Circuit Court of Appeals, Third Circuit
Aug. 11, 1931.
Rehearing Denied Nov. 10, 1931.
James C. Peacock, of Washington, D. C., and C. E. Koss, of New York City (Proskauer, Rose & Paskus, of New York City, of counsel), for petitioner.
G. A. Youngquist, Asst. Atty. Gen., and Sewall Key and Wm. Cutler Thompson, Sp. Assts. to Atty. Gen. (C. M. Charest, Gen. Counsel, Bureau of Internal Revenue, and Percy S. Crewe, Sp. Atty., Bureau of Internal Revenue, both of Washington, D. C., of counsel), for respondent.
Before BUFFINGTON and THOMPSON, Circuit Judges, and THOMSON, District Judge.
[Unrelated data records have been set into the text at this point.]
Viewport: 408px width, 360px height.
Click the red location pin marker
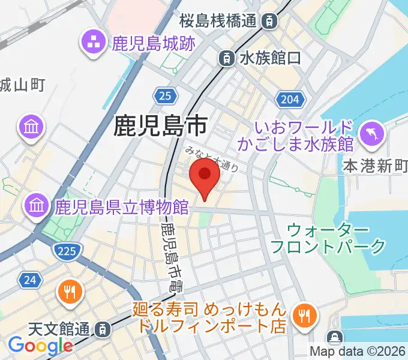click(x=204, y=178)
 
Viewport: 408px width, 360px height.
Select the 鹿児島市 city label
click(x=160, y=125)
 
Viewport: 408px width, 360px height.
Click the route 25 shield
click(x=165, y=94)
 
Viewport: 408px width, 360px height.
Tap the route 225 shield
click(x=65, y=251)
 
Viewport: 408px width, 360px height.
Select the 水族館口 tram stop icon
click(x=226, y=58)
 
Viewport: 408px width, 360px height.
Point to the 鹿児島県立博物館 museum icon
click(x=37, y=207)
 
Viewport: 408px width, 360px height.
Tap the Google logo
click(x=40, y=346)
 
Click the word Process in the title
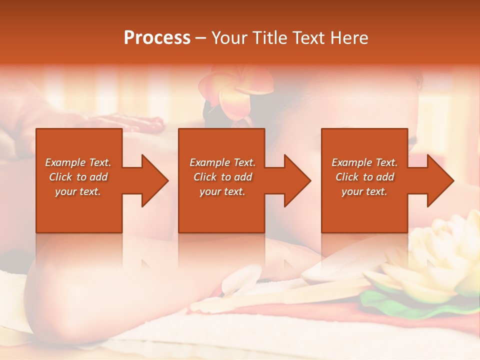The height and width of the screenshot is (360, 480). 157,38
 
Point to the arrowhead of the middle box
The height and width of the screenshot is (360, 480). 296,180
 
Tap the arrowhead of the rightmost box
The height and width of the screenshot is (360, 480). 440,180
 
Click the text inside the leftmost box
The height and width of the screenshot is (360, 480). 78,177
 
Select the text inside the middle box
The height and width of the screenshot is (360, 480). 222,177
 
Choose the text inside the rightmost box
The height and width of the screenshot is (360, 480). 364,177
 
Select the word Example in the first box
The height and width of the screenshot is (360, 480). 66,162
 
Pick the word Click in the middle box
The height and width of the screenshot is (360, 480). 204,177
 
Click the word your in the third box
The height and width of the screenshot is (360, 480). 352,192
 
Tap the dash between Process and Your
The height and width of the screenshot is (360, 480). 201,38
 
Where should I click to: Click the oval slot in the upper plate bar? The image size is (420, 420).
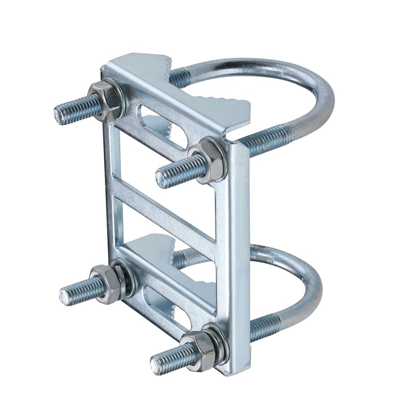(162, 128)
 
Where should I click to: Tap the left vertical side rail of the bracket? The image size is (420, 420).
(110, 189)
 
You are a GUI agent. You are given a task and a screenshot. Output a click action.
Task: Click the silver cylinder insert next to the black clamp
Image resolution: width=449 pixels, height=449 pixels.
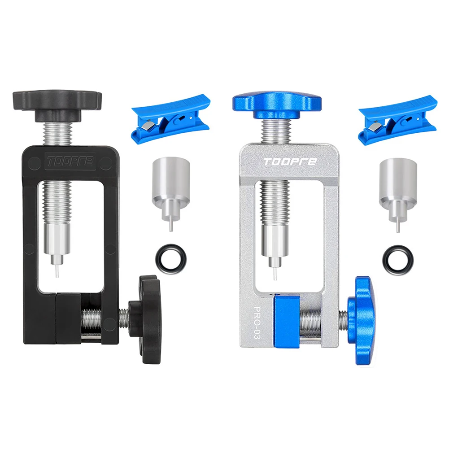[x=170, y=184]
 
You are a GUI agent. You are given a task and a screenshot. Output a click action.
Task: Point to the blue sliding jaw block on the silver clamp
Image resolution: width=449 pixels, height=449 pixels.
[x=286, y=319]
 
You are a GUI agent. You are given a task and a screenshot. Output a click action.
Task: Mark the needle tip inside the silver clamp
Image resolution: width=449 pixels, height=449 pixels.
[x=274, y=273]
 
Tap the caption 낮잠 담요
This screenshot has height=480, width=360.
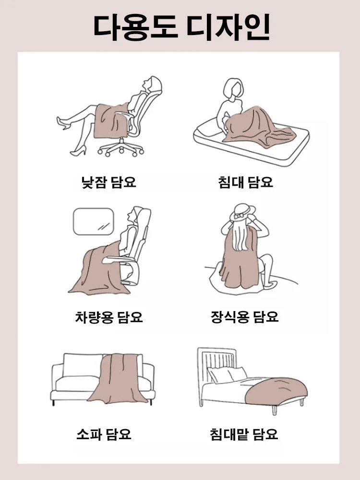point(109,182)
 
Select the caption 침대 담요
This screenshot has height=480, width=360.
point(245,182)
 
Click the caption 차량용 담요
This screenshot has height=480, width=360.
point(109,317)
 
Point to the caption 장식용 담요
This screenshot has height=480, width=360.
point(245,317)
[MAJORITY — BUFFINGTON, Circuit Judge.]
BUFFINGTON, Circuit Judge.
In this appeal by a taxpayer from a decision of the Board of Tax Appeals, it appears that the Weidman Silk Dyeing Company, a corporation of New Jersey, owned all the stock of the Lehigh Silk Dyeing Company, a corporation of Pennsylvania. The two companies being thus affiliated, a joint return of their net income resulting from their manufacturing operations was made for the taxes of 1922. This return was held illegal by the Tax Board, and whether it was so is the question here involved.
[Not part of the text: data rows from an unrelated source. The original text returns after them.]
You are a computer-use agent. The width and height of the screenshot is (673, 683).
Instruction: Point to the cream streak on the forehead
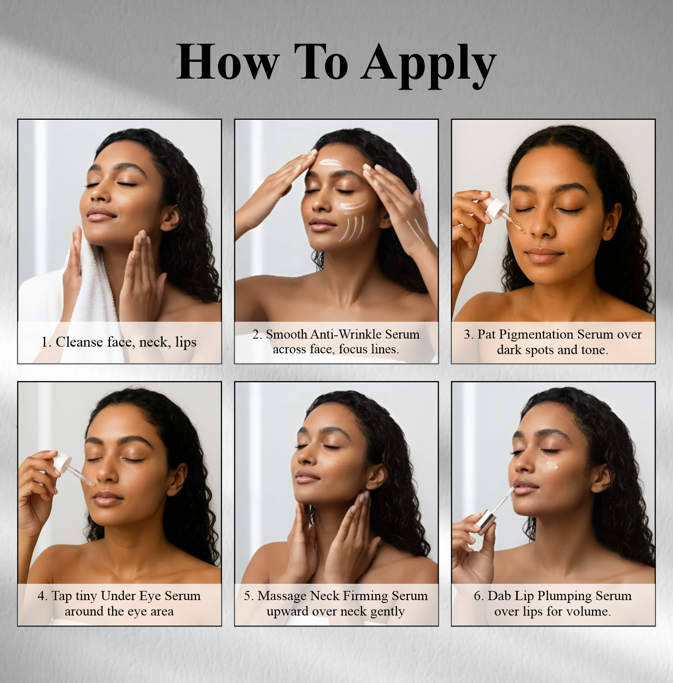pyautogui.click(x=330, y=163)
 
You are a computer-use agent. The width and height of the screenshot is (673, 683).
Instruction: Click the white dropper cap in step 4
pyautogui.click(x=62, y=462)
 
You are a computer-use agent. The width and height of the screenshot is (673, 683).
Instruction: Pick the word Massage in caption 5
pyautogui.click(x=281, y=596)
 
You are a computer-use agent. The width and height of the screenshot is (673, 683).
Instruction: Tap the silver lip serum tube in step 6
pyautogui.click(x=486, y=521)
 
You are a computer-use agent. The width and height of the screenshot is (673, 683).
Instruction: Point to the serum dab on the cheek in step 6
pyautogui.click(x=552, y=465)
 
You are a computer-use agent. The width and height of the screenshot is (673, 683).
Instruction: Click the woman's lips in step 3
pyautogui.click(x=544, y=255)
To justify its decision, the Tax Board held the Arena Trading Company, a Delaware corporation, “was also affiliated with the petitioner and the Lehigh Silk Dyeing Company,” and that “the. income of the Arena Trading Company, the parent company of the affiliated group, was reported in a separate individual return.” It therefore held that, there having been a return made by one of an affiliated group, the remaining members of the group could not make a consolidated return. Assuming, for present purposes, the correctness of this conclusion on such assumption of facts, a study of the proofs and pleadings fails to disclose any support- for the assumption made.
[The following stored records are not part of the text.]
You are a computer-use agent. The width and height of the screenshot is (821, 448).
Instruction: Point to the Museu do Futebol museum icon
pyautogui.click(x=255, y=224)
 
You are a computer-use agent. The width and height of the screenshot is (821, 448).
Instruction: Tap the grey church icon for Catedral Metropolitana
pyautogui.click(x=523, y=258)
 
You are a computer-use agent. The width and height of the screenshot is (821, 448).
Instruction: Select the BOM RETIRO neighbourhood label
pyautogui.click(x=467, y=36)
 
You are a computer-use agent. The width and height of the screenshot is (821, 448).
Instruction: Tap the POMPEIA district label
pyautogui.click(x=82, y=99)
The Delaware corporation was not the parent or “holding company” of the taxpaying company. True, it held some, but not all, or even a majority, of the stocks of the New Jersey and Pennsylvania companies. It neither had, nor attempted to exercise, any control over, or participation in, their operations or management. In the same way that it owned some of the stock of these two companies, it also held the stocks and securities of other corporations and utilities, with each of which it could be as well contended it was affiliated, or was a holding company, as with the companies here concerned. Indeed, its relation to all the companies whose stocks it held is more fittingly defined as that of an investment, rather than a holding or affiliated, company.
Seeing, then, there was no basis of proof or fact to support the action of the Tax Board and that the Delaware Company was not in the sense of the statute affiliated with the New Jersey and' Pennsylvania corporations, its holding is reversed, and the record remanded for procedure in accord herewith.